Scientific classification
- Domain: Eukaryota
- Clade: Sar
- Superphylum: Alveolata
- Phylum: Apicomplexa
- Class: Conoidasida
- Order: Eucoccidiorida
- Family: Cryptosporidiidae
- Genus: Cryptosporidium
- Species: C. varanii
- Binomial name: Cryptosporidium varanii Pavlásek, Lávicková, Horák, Král & Král, 1995

= Cryptosporidium varanii =

- Authority: Pavlásek, Lávicková, Horák, Král & Král, 1995

Species of single-celled organism

Cryptosporidium varanii (syn. C. saurophilum) is a protozoal parasite that infects the gastrointestinal tract of lizards.
C. varanii is often shed in the feces, and transmission is primarily via fecal-oral route. Unlike Cryptosporidium serpentis (that predominately infects snakes), C. varanii does not colonize the stomach, but rather the intestines of most infected lizards, such as geckos. An exception to this rule are monitor lizards, as gastric (stomach) lesions have been found in those species. Oocysts of lizard Cryptosporidium are larger than the snake counterpart.

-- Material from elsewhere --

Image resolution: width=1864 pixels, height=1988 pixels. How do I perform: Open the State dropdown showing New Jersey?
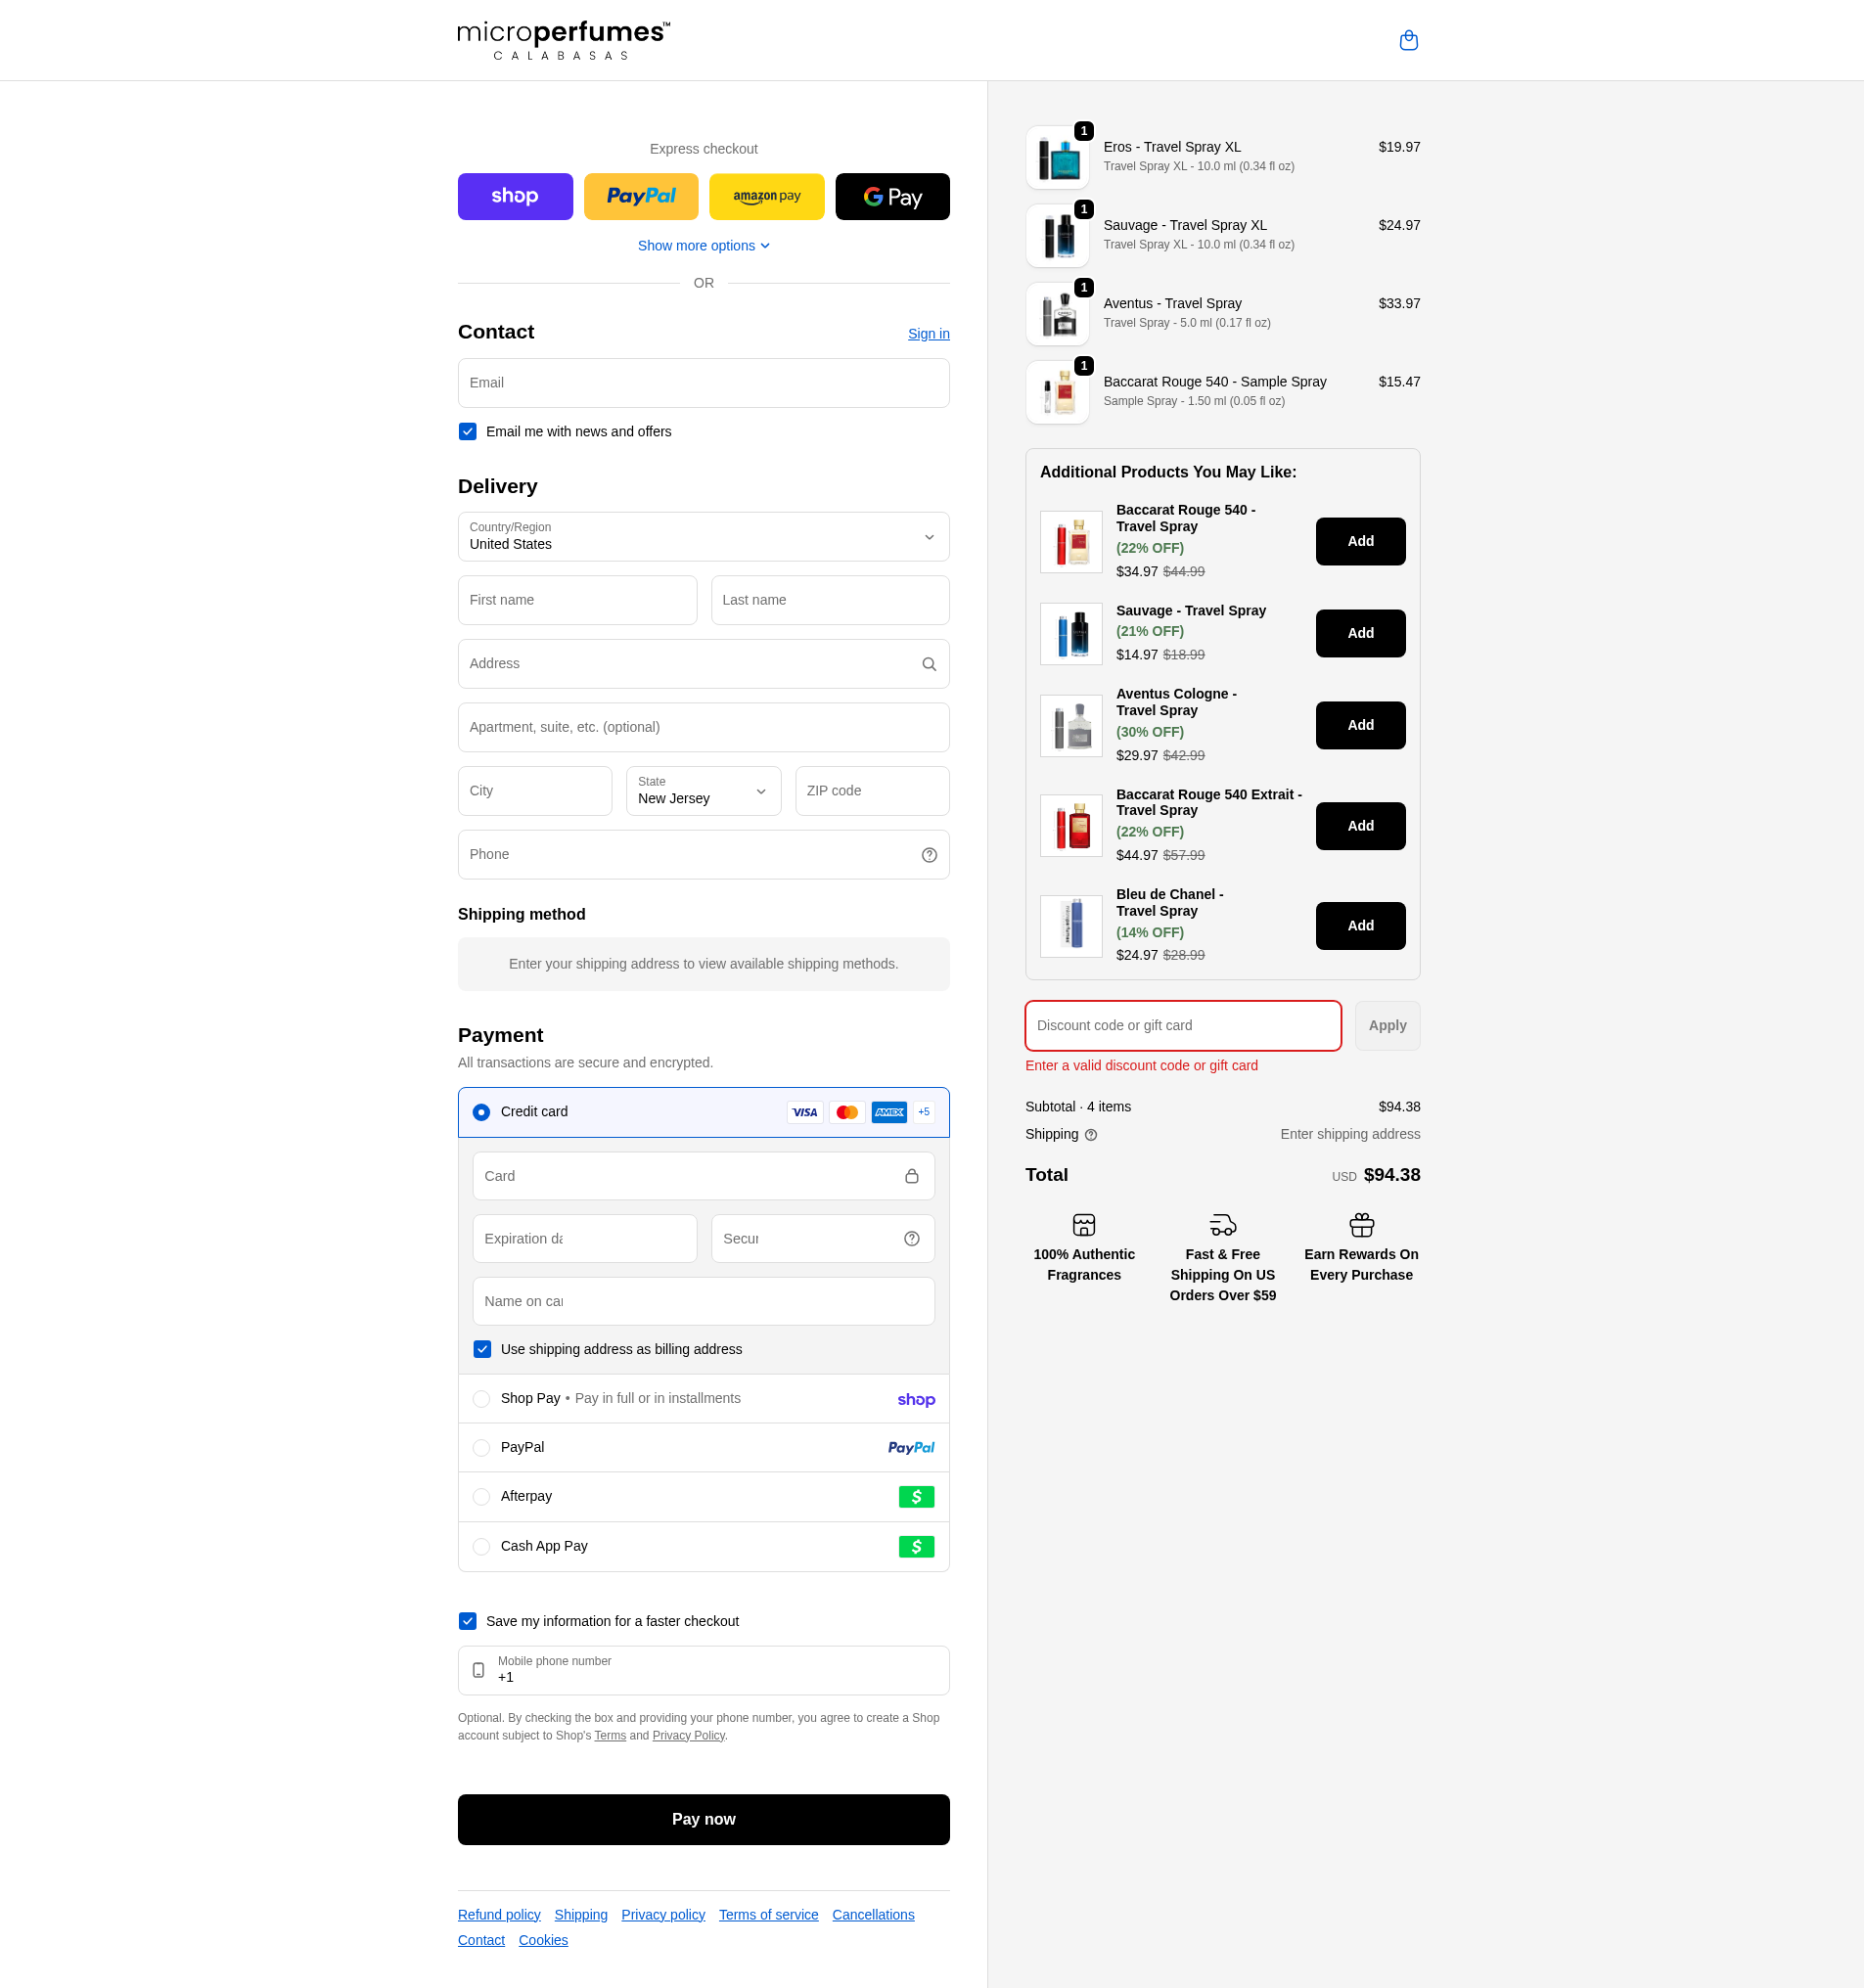coord(703,791)
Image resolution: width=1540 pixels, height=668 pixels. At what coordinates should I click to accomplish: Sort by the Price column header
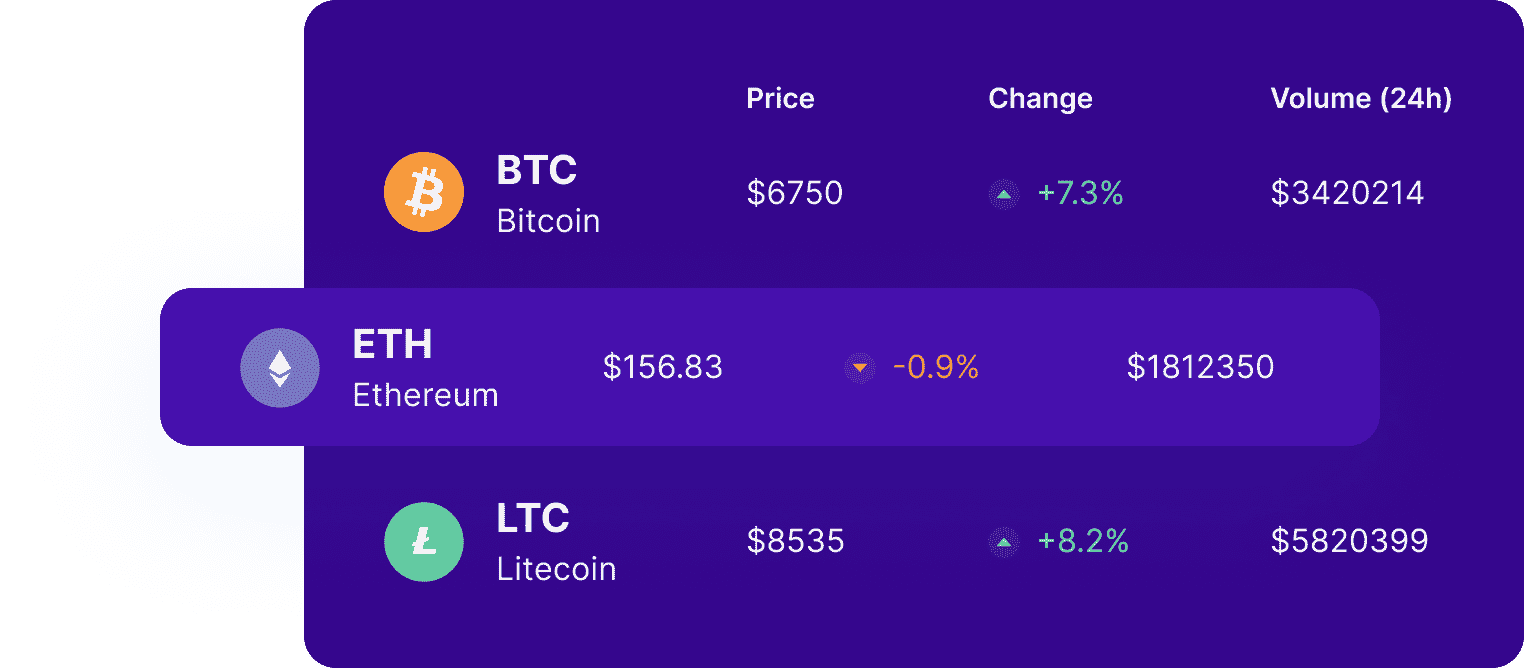click(x=780, y=99)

In mammals, most Cryptosporidius infections (cryptosporidiosis) are self-limiting and treatment has been developed for livestock as well as humans. However, in lizards, the infection remains chronic and in most cases, eventually lethal. No proven cure exists for C. varanii, but some drugs may help treat symptoms. Since most lizards are ectothermic, higher temperatures have been correlated with an increased immune response, and may result in subsiding infection.

Cryptosporidium varanii has been primarily documented in captive lizards, although cryptosporidiosis does exist among free-living lizard species.
It is among the most common infectious parasites found in zoos and private captive collections due to being extremely contagious in unsanitary conditions with very little (or complete absence thereof) biosecurity protocols. Lizards may ingest infective oocysts found in fecal-contaminated food and water. Facilities that have a high influx of reptiles entering and leaving with poor sanitary conditions, such as pet stores or reptile importation facilities, are particularly vulnerable.

Cryptosporidium varanii has been reported in at least 57 reptilian species, including captive Leopard geckos (Eublepharis macularius). It has been suggested that upward of 30 to 50 percent of all captive Leopard geckos are infected with Cryptosporidium.

Several other strains (both identified and unnamed) of Cryptosporidium, such as C. parvum and C. muris have been found in the gastrointestinal tracts of lizards, however the mammal equivalent appears non-infectious in reptilian hosts. Avian associated cryptosporidiosis has been found in Uromastyx spp. and Green iguanas (Iguana iguana) with detrimental effects.
C. varanii has not been reported to infect humans or other mammals.